__WHAT IS EXPECTED__
Starting at the top of the records, output every line through the one that contains "Given: Click the user", keeping each exactly as it appears.

RECORDS FOR THIS TASK: Begin

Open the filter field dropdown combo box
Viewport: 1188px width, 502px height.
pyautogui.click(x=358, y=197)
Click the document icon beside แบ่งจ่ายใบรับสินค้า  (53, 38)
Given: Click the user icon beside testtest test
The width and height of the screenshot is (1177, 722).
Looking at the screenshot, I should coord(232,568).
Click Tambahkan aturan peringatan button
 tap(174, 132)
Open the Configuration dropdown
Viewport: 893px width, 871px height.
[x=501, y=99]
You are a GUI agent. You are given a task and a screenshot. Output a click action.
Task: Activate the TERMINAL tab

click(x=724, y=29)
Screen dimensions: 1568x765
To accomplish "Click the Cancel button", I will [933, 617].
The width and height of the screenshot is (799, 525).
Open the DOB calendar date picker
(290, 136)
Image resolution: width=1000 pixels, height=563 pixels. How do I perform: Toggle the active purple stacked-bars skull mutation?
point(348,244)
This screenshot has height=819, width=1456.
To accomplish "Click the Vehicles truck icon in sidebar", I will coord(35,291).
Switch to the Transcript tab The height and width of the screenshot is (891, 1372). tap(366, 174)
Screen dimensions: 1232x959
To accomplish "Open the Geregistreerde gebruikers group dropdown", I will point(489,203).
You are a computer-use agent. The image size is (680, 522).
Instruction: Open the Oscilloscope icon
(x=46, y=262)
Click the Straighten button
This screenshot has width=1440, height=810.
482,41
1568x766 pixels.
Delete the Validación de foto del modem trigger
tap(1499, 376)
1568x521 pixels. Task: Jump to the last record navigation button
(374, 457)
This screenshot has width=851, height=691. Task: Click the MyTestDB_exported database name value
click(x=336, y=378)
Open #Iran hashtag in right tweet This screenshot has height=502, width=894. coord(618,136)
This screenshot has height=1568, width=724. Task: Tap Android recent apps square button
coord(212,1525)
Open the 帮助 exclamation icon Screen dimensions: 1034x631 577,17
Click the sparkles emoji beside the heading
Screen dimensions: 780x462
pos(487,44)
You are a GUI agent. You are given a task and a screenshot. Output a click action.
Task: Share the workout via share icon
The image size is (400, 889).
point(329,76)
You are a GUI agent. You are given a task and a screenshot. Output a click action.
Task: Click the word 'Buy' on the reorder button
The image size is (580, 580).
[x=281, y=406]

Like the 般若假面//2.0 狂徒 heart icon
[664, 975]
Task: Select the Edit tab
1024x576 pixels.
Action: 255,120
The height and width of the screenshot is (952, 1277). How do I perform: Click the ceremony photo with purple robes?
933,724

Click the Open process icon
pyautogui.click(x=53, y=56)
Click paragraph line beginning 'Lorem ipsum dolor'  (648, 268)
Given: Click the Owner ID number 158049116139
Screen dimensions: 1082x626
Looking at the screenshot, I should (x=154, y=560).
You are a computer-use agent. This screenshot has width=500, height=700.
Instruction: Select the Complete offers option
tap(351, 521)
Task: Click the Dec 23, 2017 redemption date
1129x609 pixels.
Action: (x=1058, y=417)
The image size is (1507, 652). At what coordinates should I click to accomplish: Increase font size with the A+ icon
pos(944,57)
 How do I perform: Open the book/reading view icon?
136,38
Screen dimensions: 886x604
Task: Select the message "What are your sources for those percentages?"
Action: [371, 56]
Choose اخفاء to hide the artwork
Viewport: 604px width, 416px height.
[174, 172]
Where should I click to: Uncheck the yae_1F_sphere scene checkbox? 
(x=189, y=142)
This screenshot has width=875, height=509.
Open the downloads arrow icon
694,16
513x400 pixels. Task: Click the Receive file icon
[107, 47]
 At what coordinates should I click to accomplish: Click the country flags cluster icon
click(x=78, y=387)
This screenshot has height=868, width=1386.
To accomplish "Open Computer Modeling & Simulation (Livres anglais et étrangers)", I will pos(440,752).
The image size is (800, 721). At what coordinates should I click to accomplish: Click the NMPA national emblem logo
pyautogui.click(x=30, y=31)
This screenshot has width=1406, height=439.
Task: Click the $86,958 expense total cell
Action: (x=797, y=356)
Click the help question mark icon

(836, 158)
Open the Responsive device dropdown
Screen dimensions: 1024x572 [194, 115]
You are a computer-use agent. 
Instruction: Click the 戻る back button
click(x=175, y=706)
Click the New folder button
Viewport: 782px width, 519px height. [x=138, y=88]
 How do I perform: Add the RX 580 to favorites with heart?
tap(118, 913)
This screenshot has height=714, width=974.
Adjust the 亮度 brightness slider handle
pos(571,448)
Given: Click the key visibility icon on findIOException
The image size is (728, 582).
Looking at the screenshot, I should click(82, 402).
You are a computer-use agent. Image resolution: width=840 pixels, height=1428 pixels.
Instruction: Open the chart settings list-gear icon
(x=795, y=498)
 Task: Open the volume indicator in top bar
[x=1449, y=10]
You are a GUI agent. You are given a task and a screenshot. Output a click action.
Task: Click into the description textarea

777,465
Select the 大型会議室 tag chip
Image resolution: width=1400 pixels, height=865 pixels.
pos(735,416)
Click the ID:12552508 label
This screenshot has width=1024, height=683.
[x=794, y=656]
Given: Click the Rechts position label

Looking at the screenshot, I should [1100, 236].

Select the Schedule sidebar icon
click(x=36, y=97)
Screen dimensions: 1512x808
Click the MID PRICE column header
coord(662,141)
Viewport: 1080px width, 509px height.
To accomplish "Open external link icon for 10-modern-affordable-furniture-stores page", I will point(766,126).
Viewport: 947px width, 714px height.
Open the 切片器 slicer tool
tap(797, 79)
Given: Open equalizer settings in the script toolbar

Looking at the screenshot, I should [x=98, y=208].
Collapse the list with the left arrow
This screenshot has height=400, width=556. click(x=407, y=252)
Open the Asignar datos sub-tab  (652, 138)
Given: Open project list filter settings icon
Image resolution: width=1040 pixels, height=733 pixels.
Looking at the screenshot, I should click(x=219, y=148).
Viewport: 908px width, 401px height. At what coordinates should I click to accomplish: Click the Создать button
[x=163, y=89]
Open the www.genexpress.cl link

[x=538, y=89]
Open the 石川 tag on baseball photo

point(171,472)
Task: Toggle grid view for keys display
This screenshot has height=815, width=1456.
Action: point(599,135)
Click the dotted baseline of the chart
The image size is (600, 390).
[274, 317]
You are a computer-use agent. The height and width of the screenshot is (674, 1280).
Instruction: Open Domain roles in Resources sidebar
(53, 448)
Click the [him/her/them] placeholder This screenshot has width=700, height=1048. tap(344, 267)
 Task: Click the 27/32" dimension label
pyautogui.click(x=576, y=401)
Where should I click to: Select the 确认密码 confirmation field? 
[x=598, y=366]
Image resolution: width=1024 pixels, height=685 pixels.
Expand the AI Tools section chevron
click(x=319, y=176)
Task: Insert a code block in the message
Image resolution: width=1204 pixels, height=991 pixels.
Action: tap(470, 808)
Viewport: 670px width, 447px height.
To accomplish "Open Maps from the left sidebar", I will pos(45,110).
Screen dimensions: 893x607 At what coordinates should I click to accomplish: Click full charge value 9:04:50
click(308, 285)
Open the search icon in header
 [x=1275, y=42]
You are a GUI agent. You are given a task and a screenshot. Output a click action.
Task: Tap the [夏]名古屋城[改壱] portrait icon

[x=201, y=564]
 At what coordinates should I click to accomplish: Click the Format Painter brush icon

RECORDS FOR THIS TASK: End

__ANSWER TO THE PROBLEM__
Open the filter field dropdown combo box
Viewport: 1188px width, 502px height.
pyautogui.click(x=358, y=197)
Click the document icon beside แบ่งจ่ายใบรับสินค้า  (53, 38)
Given: Click the user icon beside testtest test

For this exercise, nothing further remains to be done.